Growth portfolios attempt to maximize return by owning companies which have a high potential for rapid growth and shareprice appreciation. Growth portfolios are a little more concentrated or non-diversified. Growth portfolios tend to own;
- Micro-cap and small-cap stocks
- Small company ETF's
- Specialized sector ETF's that might include healthcare, technology, etc.
- Cash positions when appropriate
Growth stocks tend to be more volatile because quarterly sales and earnings can be unpredictable, industry or economic conditions change, and competition can hurt profit margins. All of these factors combine to increase volatility. Many of the attributes or criteria looked for when determining what stocks to buy include;
- Rapid or accelerating sales and earnings (quarterly and year-over year)
- High return on equity (ROE) (how efficient a company uses its capital)
- Management ownership of shares (high % shows mgm'ts. faith in company)
- Good profit margins, low debt to equity, good cash flow
- Unique products or services (a key to long-term earnings growth)
- Strong sector or industry group (large % of a stocks move due to this)
- Institutional buying from leading mutual funds (85% of volume institutional)
- Bullish chart pattern (shows institutions want to own the stock, not sell)
- Company re-purchasing its shares
Of course not all of these criteria will always be met, but the more of these the company has, the greater the chance for success.

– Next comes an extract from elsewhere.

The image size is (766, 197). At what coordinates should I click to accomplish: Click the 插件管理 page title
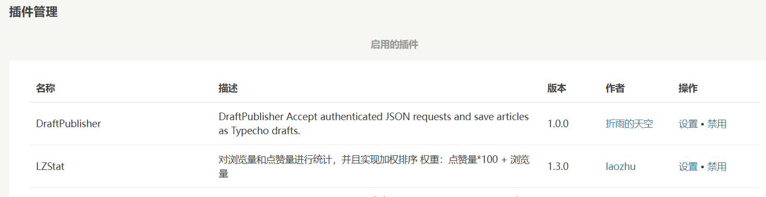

Blended portfolios are more diversified and own a mixture of conservative and aggressive investments including;
- Micro-cap, small-cap, mid-cap, and large-cap stocks
- REITS (Real Estate Investment Trusts)
- Fixed-Income when Fed policy favors these
- Developed market and emerging market stocks or ETF's
Mid-cap companies are still growing and are beginning to establish themselves. Mid-cap stocks have the potential to keep growing because they are making inroads into their markets and have the opportunity to become a large-cap company. Larger companies are usually slower growing and more mature or established. Some of the criteria include;
- Longer term record of sales and earnings growth (consistent year-over-year)
- Earnings momentum is still positive for the industry or sector
- Good profit margins, return on equity, low debt, good cash flow
- Shares owned by better performing mutual funds
- Stock is in a longer term uptrend or basing pattern
Conservative portfolios will emphasize Blue Chip, Large company, and dividend paying stocks and Exchange Traded Funds. In addition, there is a focus on dividends, and a long term track record of stable earnings growth and rising dividends. The goal is to keep volatility low, while at the same time, grow the portfolio steadily over time. Some of the criteria include;
- Very stable history of consistent earnings growth
- History of dividend increases over time
- Good return on equity, low debt, repurchasing shares
- Broad diversification of products or operations (insulates the company because they have a wider range of products and services as opposed to a small company with just one or two)
- A good value based on the historical price and valuation levels (lower end of the historical price-to-earnings ratio, or dividend yield) for example
High Grade fixed Income investments will also be included in the portfolio including corporate and government bonds,preferred stocks, REITS, other asset classes such natural resources when they become attractive and their potential outweighs the risks.